━━━━━ Selected text

Assistant Professor • SOM: HMO: Hematology Emory University Atlanta, Georgia, United States
Introduction: Immunomodulatory Drugs (IMiDs) improve outcomes in multiple myeloma (MM), in part, by targeting IKZF1 and IKZF3 for degradation. Almost all MM patients receive IMiDs as front-line therapy, and they eventually develop resistance. Downregulation and mutations have been reported in CRBN, the direct binding target of IMiDs, but these only account for a small fraction of IMiD-resistant cases. Here, we show that the ETS factor ETV4 binds the same elements as IKZF1 to maintain enhancer function, MYC expression, and IMiD resistance.

━━━━━━━━━━
━━━━━ Excerpted data

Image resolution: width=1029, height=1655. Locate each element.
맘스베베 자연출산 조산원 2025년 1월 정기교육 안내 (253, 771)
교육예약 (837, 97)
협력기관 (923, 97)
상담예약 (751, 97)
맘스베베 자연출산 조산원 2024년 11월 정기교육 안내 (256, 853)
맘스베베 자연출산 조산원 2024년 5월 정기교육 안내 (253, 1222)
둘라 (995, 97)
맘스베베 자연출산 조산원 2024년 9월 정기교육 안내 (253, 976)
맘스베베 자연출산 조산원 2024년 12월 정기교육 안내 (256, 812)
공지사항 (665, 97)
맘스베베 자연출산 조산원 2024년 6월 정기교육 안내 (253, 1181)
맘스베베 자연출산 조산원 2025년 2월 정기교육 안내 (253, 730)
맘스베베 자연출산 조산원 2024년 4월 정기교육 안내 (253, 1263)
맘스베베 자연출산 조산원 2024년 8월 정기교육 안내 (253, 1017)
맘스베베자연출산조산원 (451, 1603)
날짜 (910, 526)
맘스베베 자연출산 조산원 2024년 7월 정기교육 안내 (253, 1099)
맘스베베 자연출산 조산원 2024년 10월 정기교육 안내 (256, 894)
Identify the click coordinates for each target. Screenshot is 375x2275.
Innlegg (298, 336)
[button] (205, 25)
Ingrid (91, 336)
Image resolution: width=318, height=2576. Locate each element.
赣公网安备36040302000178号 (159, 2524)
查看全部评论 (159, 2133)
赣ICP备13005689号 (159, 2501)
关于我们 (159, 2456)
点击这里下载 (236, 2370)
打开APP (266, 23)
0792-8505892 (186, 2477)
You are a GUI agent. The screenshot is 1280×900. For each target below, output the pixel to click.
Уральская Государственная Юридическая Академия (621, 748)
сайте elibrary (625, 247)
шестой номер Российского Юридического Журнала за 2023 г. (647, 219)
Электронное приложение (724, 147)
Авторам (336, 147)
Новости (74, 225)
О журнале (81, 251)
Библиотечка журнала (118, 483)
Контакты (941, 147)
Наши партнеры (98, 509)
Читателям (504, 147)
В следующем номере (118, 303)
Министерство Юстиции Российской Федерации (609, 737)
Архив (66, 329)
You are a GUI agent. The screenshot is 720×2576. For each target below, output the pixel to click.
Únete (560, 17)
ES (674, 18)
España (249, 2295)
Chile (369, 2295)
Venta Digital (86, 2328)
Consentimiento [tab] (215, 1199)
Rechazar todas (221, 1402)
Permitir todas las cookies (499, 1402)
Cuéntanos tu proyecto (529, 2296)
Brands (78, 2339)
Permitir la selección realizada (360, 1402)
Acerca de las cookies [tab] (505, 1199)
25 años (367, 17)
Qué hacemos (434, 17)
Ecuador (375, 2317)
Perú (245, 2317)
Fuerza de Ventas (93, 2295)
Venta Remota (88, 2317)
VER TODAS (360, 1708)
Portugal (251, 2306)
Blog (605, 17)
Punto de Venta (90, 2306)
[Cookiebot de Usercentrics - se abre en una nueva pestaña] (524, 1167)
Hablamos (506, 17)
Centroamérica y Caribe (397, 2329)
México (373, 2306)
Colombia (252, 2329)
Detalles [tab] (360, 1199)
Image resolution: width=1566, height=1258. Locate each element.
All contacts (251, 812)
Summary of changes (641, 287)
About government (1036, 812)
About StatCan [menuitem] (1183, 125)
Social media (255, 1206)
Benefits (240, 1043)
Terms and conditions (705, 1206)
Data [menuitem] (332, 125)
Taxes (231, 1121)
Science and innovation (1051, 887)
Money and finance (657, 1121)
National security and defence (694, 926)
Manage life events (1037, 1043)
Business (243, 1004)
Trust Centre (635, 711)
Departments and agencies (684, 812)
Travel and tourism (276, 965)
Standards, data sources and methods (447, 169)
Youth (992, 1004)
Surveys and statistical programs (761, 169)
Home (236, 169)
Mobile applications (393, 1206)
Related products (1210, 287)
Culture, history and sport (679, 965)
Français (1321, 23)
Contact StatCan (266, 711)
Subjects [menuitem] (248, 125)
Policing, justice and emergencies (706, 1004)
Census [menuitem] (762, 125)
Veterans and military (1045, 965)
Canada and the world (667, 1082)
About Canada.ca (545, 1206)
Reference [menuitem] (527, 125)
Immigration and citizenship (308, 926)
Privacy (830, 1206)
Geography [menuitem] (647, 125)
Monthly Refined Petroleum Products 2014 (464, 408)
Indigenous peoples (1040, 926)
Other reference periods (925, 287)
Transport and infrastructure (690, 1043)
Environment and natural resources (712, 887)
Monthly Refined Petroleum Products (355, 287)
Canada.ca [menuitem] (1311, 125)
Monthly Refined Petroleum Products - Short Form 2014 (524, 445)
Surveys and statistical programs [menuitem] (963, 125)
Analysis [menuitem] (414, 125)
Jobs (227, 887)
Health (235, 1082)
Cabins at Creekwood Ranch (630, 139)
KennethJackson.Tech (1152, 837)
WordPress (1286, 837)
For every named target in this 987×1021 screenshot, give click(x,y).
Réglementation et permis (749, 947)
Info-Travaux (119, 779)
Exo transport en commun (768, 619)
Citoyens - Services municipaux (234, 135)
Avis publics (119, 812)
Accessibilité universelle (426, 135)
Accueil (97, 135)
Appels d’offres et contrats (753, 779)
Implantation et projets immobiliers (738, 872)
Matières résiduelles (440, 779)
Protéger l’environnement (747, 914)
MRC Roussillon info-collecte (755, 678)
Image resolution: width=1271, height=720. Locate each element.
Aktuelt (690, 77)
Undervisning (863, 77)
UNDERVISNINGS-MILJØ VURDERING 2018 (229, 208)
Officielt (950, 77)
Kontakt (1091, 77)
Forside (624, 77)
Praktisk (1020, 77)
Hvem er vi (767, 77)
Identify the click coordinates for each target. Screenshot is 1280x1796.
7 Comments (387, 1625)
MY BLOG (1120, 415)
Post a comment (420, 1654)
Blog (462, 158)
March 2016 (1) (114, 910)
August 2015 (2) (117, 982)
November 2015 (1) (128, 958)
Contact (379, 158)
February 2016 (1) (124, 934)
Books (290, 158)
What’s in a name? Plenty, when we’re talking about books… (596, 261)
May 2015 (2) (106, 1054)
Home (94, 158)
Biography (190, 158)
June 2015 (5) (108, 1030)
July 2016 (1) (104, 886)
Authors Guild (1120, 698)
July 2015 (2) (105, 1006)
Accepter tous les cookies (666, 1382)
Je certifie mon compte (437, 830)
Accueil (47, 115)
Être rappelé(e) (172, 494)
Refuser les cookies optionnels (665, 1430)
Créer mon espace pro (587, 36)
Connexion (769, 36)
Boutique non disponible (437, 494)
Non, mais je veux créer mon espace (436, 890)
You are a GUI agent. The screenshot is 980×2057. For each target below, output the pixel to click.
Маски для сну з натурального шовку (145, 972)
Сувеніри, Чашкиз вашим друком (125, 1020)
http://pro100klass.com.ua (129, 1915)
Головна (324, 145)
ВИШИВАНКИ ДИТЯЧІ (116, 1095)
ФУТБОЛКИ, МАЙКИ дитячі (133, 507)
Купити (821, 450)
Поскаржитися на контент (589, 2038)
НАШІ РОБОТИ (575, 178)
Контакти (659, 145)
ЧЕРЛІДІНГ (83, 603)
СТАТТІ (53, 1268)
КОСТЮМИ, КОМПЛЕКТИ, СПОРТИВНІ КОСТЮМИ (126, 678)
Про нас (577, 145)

━━━━━━━━━━

■ What the task asks
Duplicate everything in the multiple myeloma text above from "Assistant Professor •" down to "and IMiD resistance.".

■ Task answer
Assistant Professor • SOM: HMO: Hematology Emory University Atlanta, Georgia, United States
Introduction: Immunomodulatory Drugs (IMiDs) improve outcomes in multiple myeloma (MM), in part, by targeting IKZF1 and IKZF3 for degradation. Almost all MM patients receive IMiDs as front-line therapy, and they eventually develop resistance. Downregulation and mutations have been reported in CRBN, the direct binding target of IMiDs, but these only account for a small fraction of IMiD-resistant cases. Here, we show that the ETS factor ETV4 binds the same elements as IKZF1 to maintain enhancer function, MYC expression, and IMiD resistance.